19 February 2001

A cycle of life

19 February  2001

I am spending some time truly alone for the first time in months.  I am at the Oregon Coast while my house-mate and dog are at Pandora House and my husband and son are in Eastern Washington visiting family.  On Friday I loaded my computer and overnight bag into the car and, after work, headed down the road.

I forgot one thing.    

Now– what I'm about to discuss isn't generally considered a polite topic for dinner conversation– or for conversation in general. 

I forgot my supply of maxi-pads.

I remember thinking to myself as I was packing that I was due for my period any time now so I’d better pack supplies.  

I got to work and realized I’d forgotten to pack that much needed item– so I told myself to remember to bring my stash from work.

I forgot.  

I realized I’d forgotten at 1100 Saturday when my body said, in unequivocal terms, that Things Were About To Begin.  I searched the house for anything left by a previous occupant.  No luck.  So instead of walking into town and having a leisurely lunch, I drove into town, bought maxi-pads and came home.

I have a hostile relationship to my period.  I often think of my period as thing– no, more a person and I know why it was called a ‘visitor’ in the past.  

It is a disruptive visitor and has been since I had my first cycle.

My relationship with my period began July 4, 1980.  I remember the date exactly because my family was in Oregon visiting some friends of my Dad’s and we were watching the Fourth of July parade from a vantage point in front of the friend's office.  I was 12 years old.  I was very glad we had the spot we did because I kept having to use the toilet– and so kept trekking into the office to use the facilities there.

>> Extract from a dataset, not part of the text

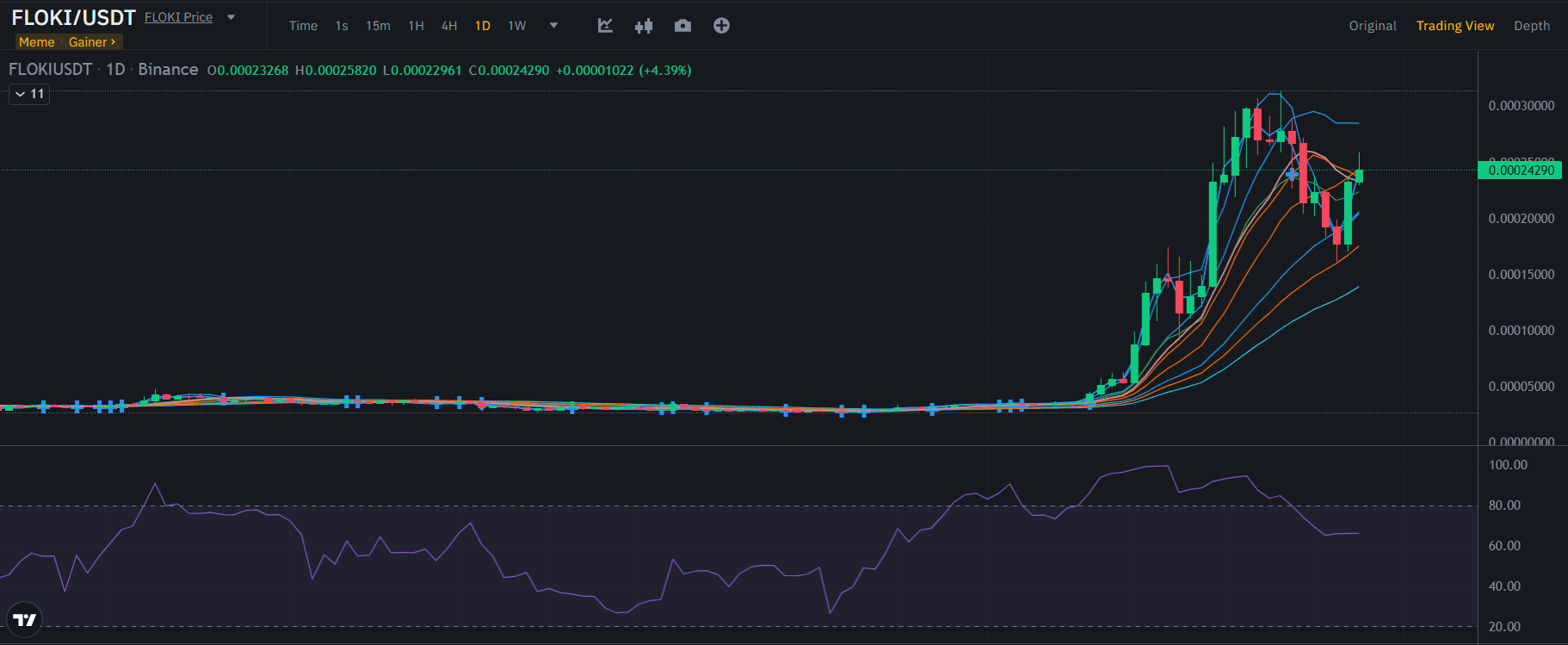The width and height of the screenshot is (1568, 645).
Task: Switch to the Depth chart tab
Action: coord(1531,26)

I was a 12 year old girl in a perpetual state of low-level embarrassment simply because I am twelve.  Add to that the anxiety of being in a strange place and constantly having to use the toilet.  Mix in finding blood in a place I've never seen blood before. And top it off having to go back out into the crowd and get mother's attention– which is hard because I couldn't speak above a whisper because I’d gone way past embarrassment into fear.

The story has a happy ending.  My mother– to my undying gratitude– had apparently been watching for just this event and had come prepared.  It was with a tremendous sense of relief that I donned my first menstrual pad and rejoined society secure in the knowledge that I was not going to bleed to death.

Now, before you think my parents had somehow neglected this aspect of my education– let me reassure you that I knew the theory of a menstrual cycle before mine began– but having no prior experience– I was not able to match the theory with the practice the first time out.

As I grew into a teen-ager my period got more and more disruptive– to the point where I passed out once from the pain.  We finally settled on birth control pills as the remedy– they worked.  My cycle was regular, and I could control the pain with normal doses of over the counter pain-relivers.

When I went off birth control to have my son my cycle had stabilized and things never went back to being a bad as they had been.

I heard a rumor that having children gives some women relief from menstrual pain.  I got 18 months worth– while I was pregnant and breast feeding– that was it.  

I liked not having a menstrual cycle.  I liked being able to have mood swings and not having to wonder if I was truly angry or if I was freaked out on hormones.  I liked not having to carry ‘supplies’ around with me or guess if I was going to need them. 

So now my son is nearly two and I am nearly thirty-two.  I've had twenty years to develop a relationship with my body and it's cycles and I still find my period an intrusion.  

If I were a good little essayist I would wrap this up in some sort of positive message about listening to our bodies and resting when they tell us to rest.  I’d say something about how our industrial society treats all of us– men, women, children– as machine parts rather than as people.   And I’d say something about my cycle reminding that I really have very little control over what happens in my life.

Sometimes, I am not a good little essayist.  Welcoming my period into my life is not going to make it any less messy, painful, or disruptive.  

And I don't have to be happy about it.